Beth Chandler is president & CEO of YW Boston, an organization that helps individuals and organizations create more inclusive environments. Views are the author's own.
The horrific killing of eight people, six of whom were Asian women, in Atlanta left us stunned at the stain of racism, bias and misogyny left on the country. May, which honors AAPI heritage, came and went. I think it's important for companies to ask themselves what progress they have truly made towards standing in partnership with AAPI individuals as well as other marginalized employees.
The Stop AAPI Hate coalition determined that violence against Asian American and Pacific Islanders has skyrocketed since the beginning of the COVID-19 pandemic, yet experts believe that even more cases occur that are underreported.
The model minority myth has stratified Asians from other people of color. For far too long, communities of color have been segregated. Some, like myself, call it the "oppression Olympics," which is the idea that minority groups have to compete in order to prove that they have it worse than another group. Intersectionality is key to fostering change. The longer we stay divided, the longer the system will persist.
There is no single intervention that will lead to the solution. Creating sustainable change requires a multi-level approach — one that includes education, continuous training, and intentional policies and practices that address the structural barriers to equity and inclusion. The first place to start is with one's self and doing one's own work to better understand systems of oppression. The next place is the workplace.
The average person spends 90,000 hours at work in their lifetime.
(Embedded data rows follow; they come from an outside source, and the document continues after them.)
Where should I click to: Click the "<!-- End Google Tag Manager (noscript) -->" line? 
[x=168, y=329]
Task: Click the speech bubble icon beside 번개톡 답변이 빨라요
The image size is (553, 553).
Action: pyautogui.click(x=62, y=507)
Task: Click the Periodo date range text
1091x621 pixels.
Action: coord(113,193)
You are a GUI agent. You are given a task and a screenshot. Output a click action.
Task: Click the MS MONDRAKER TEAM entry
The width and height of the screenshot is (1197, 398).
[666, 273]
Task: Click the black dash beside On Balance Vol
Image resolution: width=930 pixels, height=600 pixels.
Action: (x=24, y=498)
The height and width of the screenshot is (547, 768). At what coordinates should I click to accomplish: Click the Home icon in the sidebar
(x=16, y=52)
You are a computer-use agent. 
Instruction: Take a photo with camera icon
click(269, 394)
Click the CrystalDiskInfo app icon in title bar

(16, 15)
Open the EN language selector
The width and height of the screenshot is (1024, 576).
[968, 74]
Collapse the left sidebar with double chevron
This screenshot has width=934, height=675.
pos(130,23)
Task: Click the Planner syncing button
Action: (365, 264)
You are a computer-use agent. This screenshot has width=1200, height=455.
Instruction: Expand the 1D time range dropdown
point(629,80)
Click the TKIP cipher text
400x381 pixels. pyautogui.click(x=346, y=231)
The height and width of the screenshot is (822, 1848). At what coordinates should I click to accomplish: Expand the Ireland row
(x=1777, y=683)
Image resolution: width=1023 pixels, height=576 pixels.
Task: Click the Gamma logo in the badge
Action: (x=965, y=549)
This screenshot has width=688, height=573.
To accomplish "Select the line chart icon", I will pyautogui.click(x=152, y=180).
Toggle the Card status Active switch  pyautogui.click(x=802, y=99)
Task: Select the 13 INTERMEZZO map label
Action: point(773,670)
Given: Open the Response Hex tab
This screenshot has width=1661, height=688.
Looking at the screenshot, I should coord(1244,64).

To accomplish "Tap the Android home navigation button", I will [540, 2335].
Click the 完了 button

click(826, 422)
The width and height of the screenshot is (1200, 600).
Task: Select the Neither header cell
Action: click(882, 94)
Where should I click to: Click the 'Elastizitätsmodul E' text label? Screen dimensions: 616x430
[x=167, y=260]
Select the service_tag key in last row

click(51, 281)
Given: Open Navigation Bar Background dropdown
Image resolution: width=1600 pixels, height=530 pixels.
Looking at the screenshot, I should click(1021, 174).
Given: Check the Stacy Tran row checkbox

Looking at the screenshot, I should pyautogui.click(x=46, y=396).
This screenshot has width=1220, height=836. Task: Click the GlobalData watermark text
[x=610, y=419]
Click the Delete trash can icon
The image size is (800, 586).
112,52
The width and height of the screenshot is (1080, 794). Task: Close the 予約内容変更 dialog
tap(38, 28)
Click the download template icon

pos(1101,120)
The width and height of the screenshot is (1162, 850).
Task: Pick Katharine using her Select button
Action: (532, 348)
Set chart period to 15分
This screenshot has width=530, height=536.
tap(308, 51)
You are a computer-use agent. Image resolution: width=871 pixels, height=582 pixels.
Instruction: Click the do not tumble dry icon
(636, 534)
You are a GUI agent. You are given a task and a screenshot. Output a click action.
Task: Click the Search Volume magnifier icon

Naturally, spending such an extensive amount of time in an environment and with coworkers, it's highly probable that your behavior is shaped by the culture you're immersed in, including your awareness and participation in anti-racism. Here are five ways that companies can be a part of the solution.
Foster an inclusive culture.
Everyone within an organization can foster inclusivity by treating people with respect and dignity. How can you use your privilege to support an environment that values all employees instead of assuming or waiting for someone else to do it? It's important that we all ask ourselves this question, not just managers and leaders.
Focus on action.
It's nice that organizations have shared social media posts and employee newsletters stating their solidarity with the Asian and Black communities, but we must do more to be active participants in dismantling white supremacy. On an individual level, we can be more intentional about the language we use so that we avoid gendered language and misidentifying people of color. On an organizational level, companies can examine their data to see how people are progressing within the organization. Are different groups promoted at the same rates or are there differences by race, gender or the intersection of both?
Train for microaggressions.
Furthermore, microaggressions are rampant in workplace culture in the U.S. Employees shouldn't be prepared for if they occur, but for when. I don't believe in calling people out, but instead calling them in. We all have opportunities to use our privilege to disrupt or address microaggressions and racism, no matter our racial identity. Employees should be trained on how to avoid being a bystander when these incidents occur. And for incidents where employees do not feel comfortable directly addressing the situation, there should be processes in place for employees to anonymously report bias incidents or concerns.
Be open to receiving feedback and train employees on how to do the same.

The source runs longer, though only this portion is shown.